“Saya sangat berterima kasih kepada seluruh panitia dan warga yang telah menguri-uri makam beliau. Renovasi ini sudah kita komunikasikan sejak lama, bahkan sebelum masa pandemi. Komitmen masyarakat menjaga aset sejarah seperti ini patut kita dukung bersama,” tuturnya.
Lebih lanjut, Iswar menilai keberadaan Makam Kiai Jungke tidak hanya memiliki nilai sejarah dan keagamaan, tetapi juga berpotensi menjadi pusat aktivitas ziarah yang memberikan dampak ekonomi bagi masyarakat sekitar.
Makin banyak peziarah yang datang, makin besar pula peluang tumbuhnya usaha-usaha warga di lingkungan sekitar.

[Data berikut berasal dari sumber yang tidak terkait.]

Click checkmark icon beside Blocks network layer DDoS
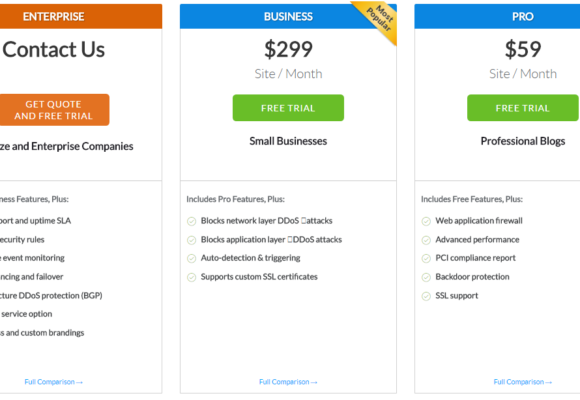click(191, 221)
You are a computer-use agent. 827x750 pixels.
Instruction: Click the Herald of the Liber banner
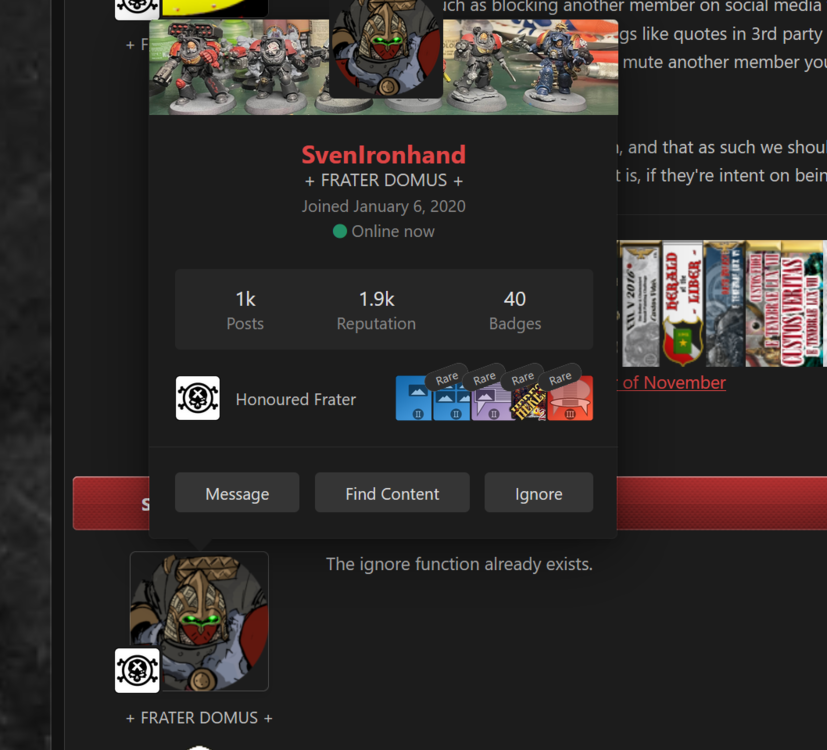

Di sisi lain, Iswar juga mengingatkan bahwa Semarang Tengah sebagai salah satu kawasan tertua di Kota Semarang masih memiliki banyak makam tokoh dan ulama yang perlu mendapat perhatian bersama agar tidak hilang di tengah pesatnya perkembangan kota.
“Semarang Tengah ini menyimpan banyak jejak sejarah para ulama. Saya mendengar masih ada makam-makam tua yang kondisinya belum terawatt dengan baik. Mari kita jaga Bersama agar warisan sejarah Kota Semarang tetap lestari dan dapat dikenalkan kepada generasi mendatang,” terangnya.
Wakil Wali Kota berharap, peringatan haul tidak berhenti sebagai agenda tahunan semata, tetapi menjadi titik awal tumbuhnya kegiatan keagamaan yang rutin di tengah masyarakat. Menurutnya, kegiatan seperti pengajian, selawatan, maupun majelis taklim akan mempererat ukhuwah warga sekaligus menghidupkan kawasan melalui aktivitas ziarah.
“Kalau rutinan seperti pengajian atau selawatan terus dihidupkan, insyaallah silaturahmi antarwarga makin kuat, keberkahan akan hadir, dan aktivitas ziarah juga akan ikut menggerakkan ekonomi masyarakat di sekitar Pandansari,” pungkasnya.